SHORT EXERCISE 1:
Summarize the BeautifulSoup thread in two sentences.
SHORT EXERCISE 2:
Translate this sentence from the BeautifulSoup thread into Spanish: "As you know the exact positions of the tags you want to find, you can use find_all() which returns a list and then get the tag from the required index."

DOCUMENT:
Reputation: 27
With BeautifulSoup, I'm trying to print text that's inside a specific tag, the problem is the text I want to print is inside a tag within a <tr>
tag and the web page has 30 <tr>
tags.
The text I need to print is in the second <td>
tag inside the 19th occurrence of the <tr>
tag.
It looks like this:
<tr>...</tr>
<tr>...</tr>
<tr>
<td class="QL">Text1</td>
<td class="QL">Text2</td>
<td class="QL">Text3</td>
</tr>
<tr>...</tr>
<tr>...</tr>
I want to print Text2.
Here's my try at it:
from urllib.request import urlopen
from bs4 import BeautifulSoup
quote_page = 'http://google.com'
page = urlopen(quote_page)
soup = BeautifulSoup(page, 'html.parser')
for link in soup.find("td", {"class": "QL"}):
print(link)
As it is, it's printing the first occurrence of the <td class="QL">
tag. How do I make it print the text inside the 19th occurrence of that tag and without having Text1 and Text3 print as well?
Upvotes: 2
Views: 1777
Reputation: 1991
Can be this.
result = [ x.text for x in soup.select('tr > td:nth-of-type(2)')]
Upvotes: 0
Reputation: 7238
As you know the exact positions of the tags you want to find, you can use find_all()
which returns a list and then get the tag from the required index.
In this case, (19th <tr>
and 2nd <td>
) use this:
result = soup.find_all('tr')[18].find_all('td')[1].text
Upvotes: 1
Reputation: 71451
You can use enumerate
with find_all
:
result = [a.text for i, a in enumerate(soup.find_all("td", {"class": "QL"}), start=1) if i == 19][0]
Upvotes: 1

DATASET SECTION:
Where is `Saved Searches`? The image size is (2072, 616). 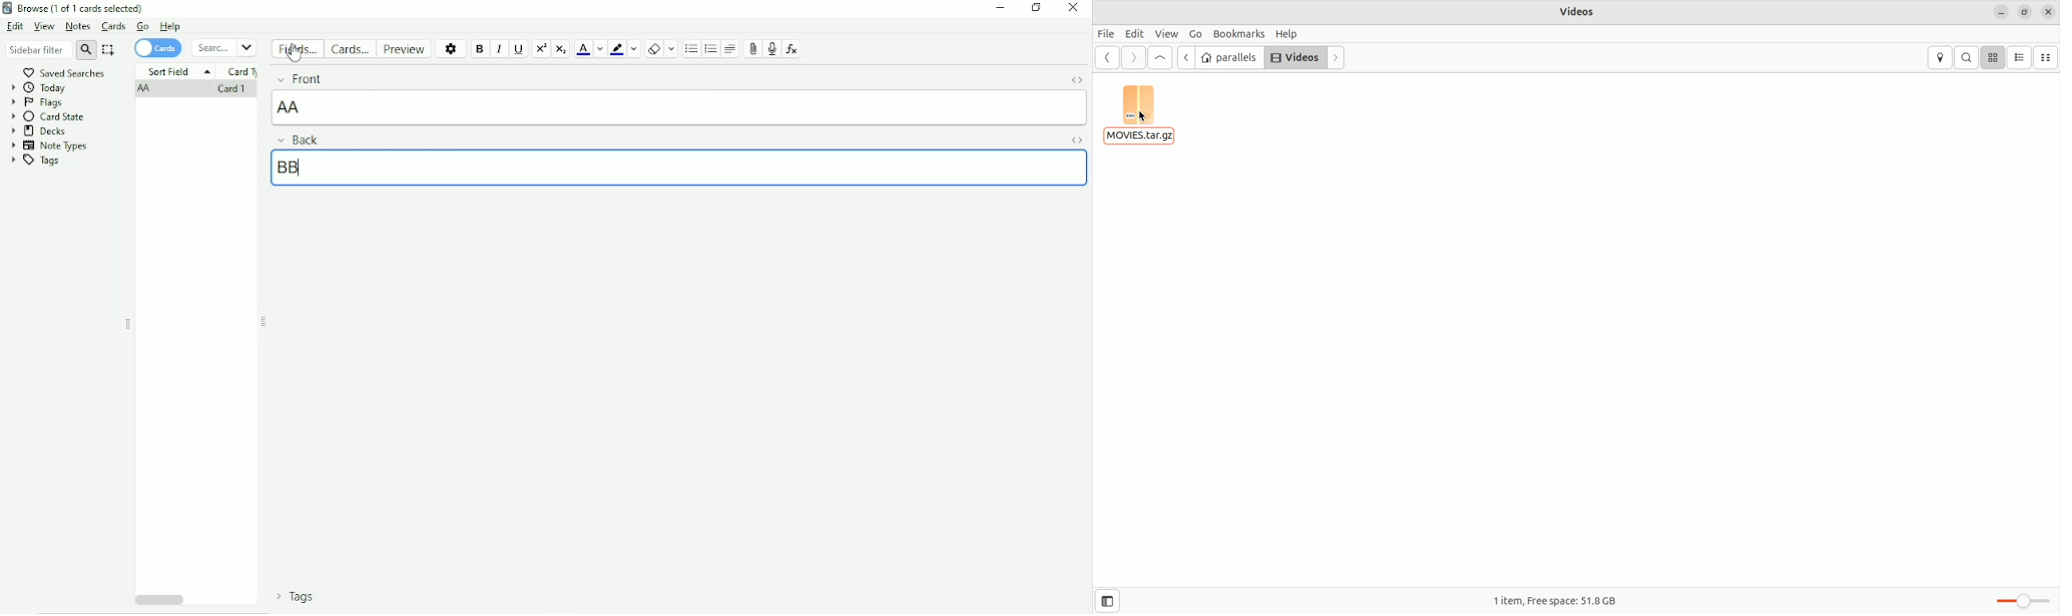
Saved Searches is located at coordinates (66, 72).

TASK RESPONSE 1:
Using BeautifulSoup, a user wants to print only the text in the second <td> tag inside the 19th <tr> tag, but their code prints the first occurrence of the <td class="QL"> tag instead. The replies suggest a CSS selector passed to select(), indexing into the lists returned by find_all(), or using enumerate with find_all().

TASK RESPONSE 2:
Como conoces las posiciones exactas de las etiquetas que quieres encontrar, puedes usar find_all(), que devuelve una lista, y luego obtener la etiqueta del índice necesario.